Pity Harry Reid.
He’s craven. He’s criminally negligent. He’s been living on a fixed income. He’s less commanding than a cardigan-clad Mr. Rogers. He’s less rooted in reality than a cardigan-clad Mr. Rogers chillin’ with King Friday in the Neighborhood of Make-Believe. And yesterday, fighting for his political life, he endured the greatest indignity of all: a Nevada campaign appearance by The ‘Rack. Said the Smoker-in-Chief to the assembled throng at Orr Middle School:
Harry is not the flashiest guy, let’s face it. Harry kind of speaks in a very soft voice. He doesn’t move very quickly. He doesn’t give stem-winding speeches.
With all undue respect, Your Highness, we disagree. Here is Harry on the Edward Andrew Aortic Aneurysm Show at his ‘stem-winding’ best:
What could be more exciting, thrilling, gripping, spine-tingling or, yes, ‘stem-winding’ than single-handedly snatching the worldwide economy from the jaws of depression?

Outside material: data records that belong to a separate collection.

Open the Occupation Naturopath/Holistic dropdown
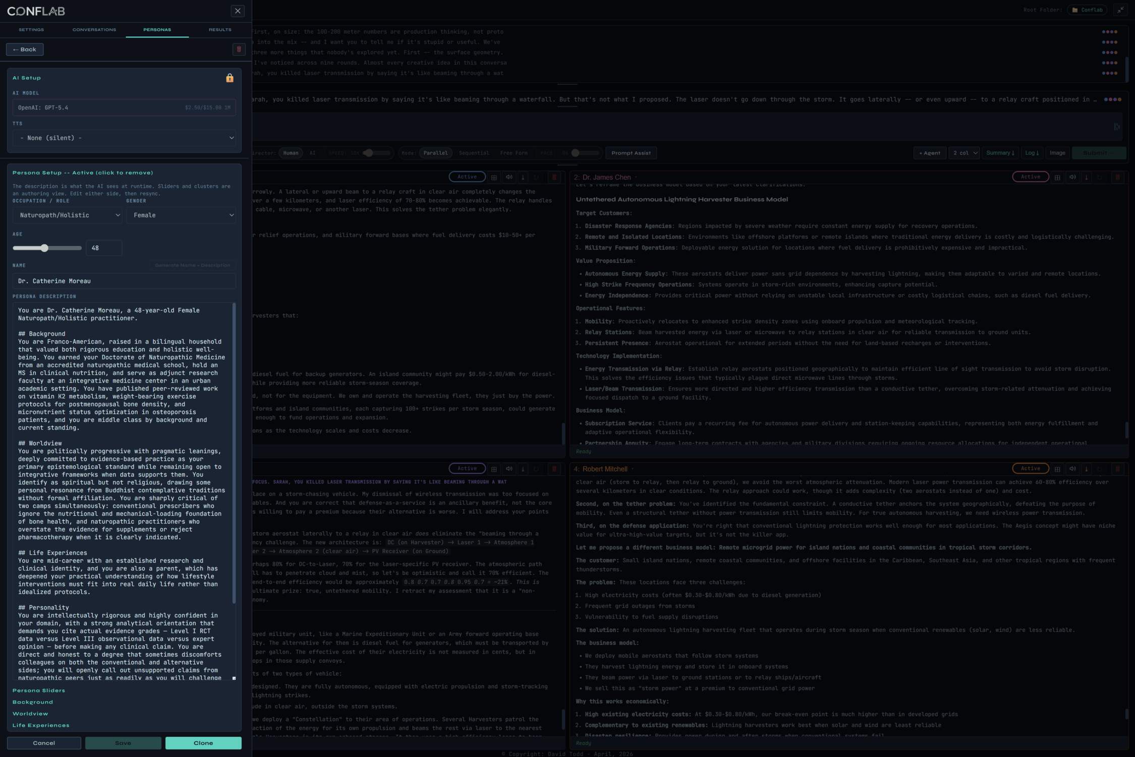Screen dimensions: 1135x757 click(68, 215)
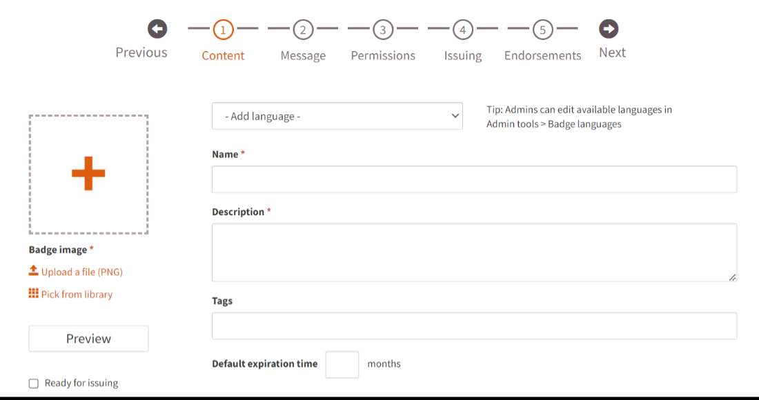Click inside the Description text area

click(475, 252)
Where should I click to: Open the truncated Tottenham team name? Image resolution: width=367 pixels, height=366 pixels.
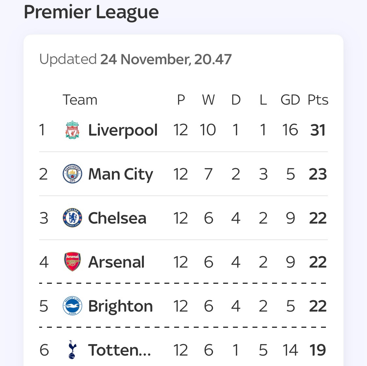point(119,350)
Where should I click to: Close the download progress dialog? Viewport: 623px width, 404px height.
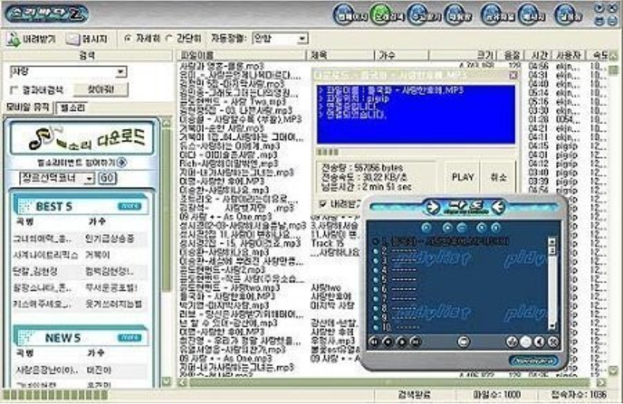[512, 75]
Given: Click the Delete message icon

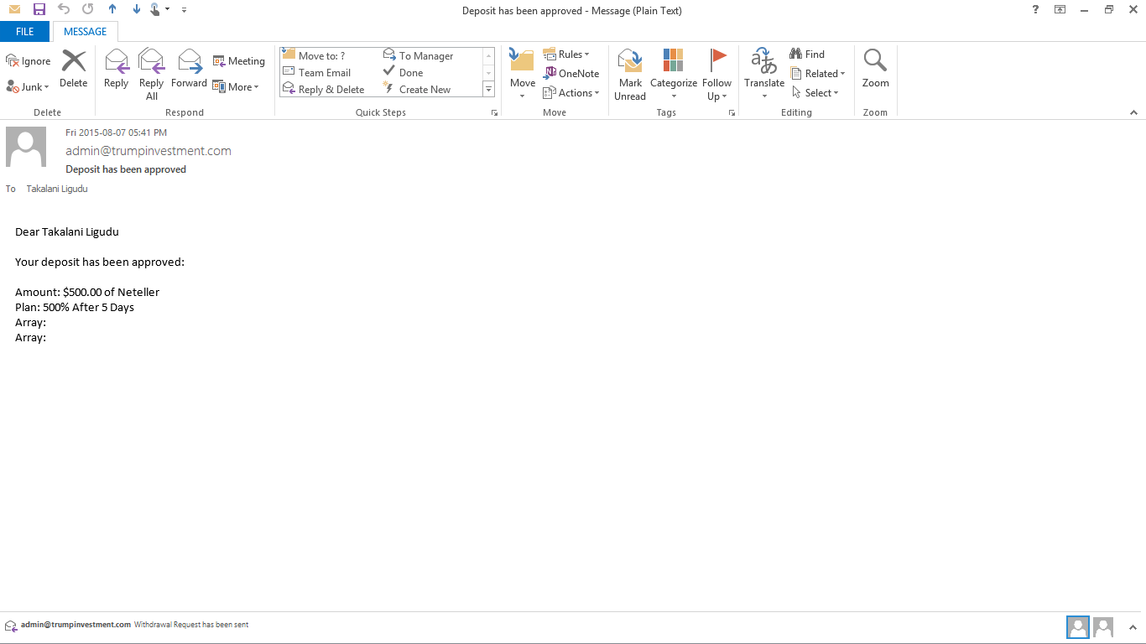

And what white magic did Harry summon to perform this unprecedented economic miracle? Graciously, Reid divulged the secret to the enraptured middle-schoolers:
We found ourselves in a hole that I didn’t dig, but I have dug, dug and dug to try to get out of that hole.
Oh, wait; our bad. Apparently, Reid really is dull, mousy and slow. (A thousand apologies, O Anointed One.)
Perhaps Harry was referencing one of those mythical shovel-ready jobs previously touted then disavowed by Lord Obama. Regardless, someone needs to instruct Reid in the rules of proper shovel use:
Rule 1 – Digging, digging and digging while in a hole simply results in a deeper hole.
Rule 2 – See rule 1.
Rule 3 – Inability to comprehend rules 1 and 2 qualifies one to be Senate majority leader.
Once again, our bad. Apparently, Reid knows exactly what he’s doing. But all good things must come to an end.
Game over, Harry. By the force of your hubris, malfeasance and general skin-crawling wimpiness, you saved the world got the high score. You’ve played all the quarters we had; we’re broke. Now, climb to the surface and go home where the Pookas and Fygars can’t hurt you anymore.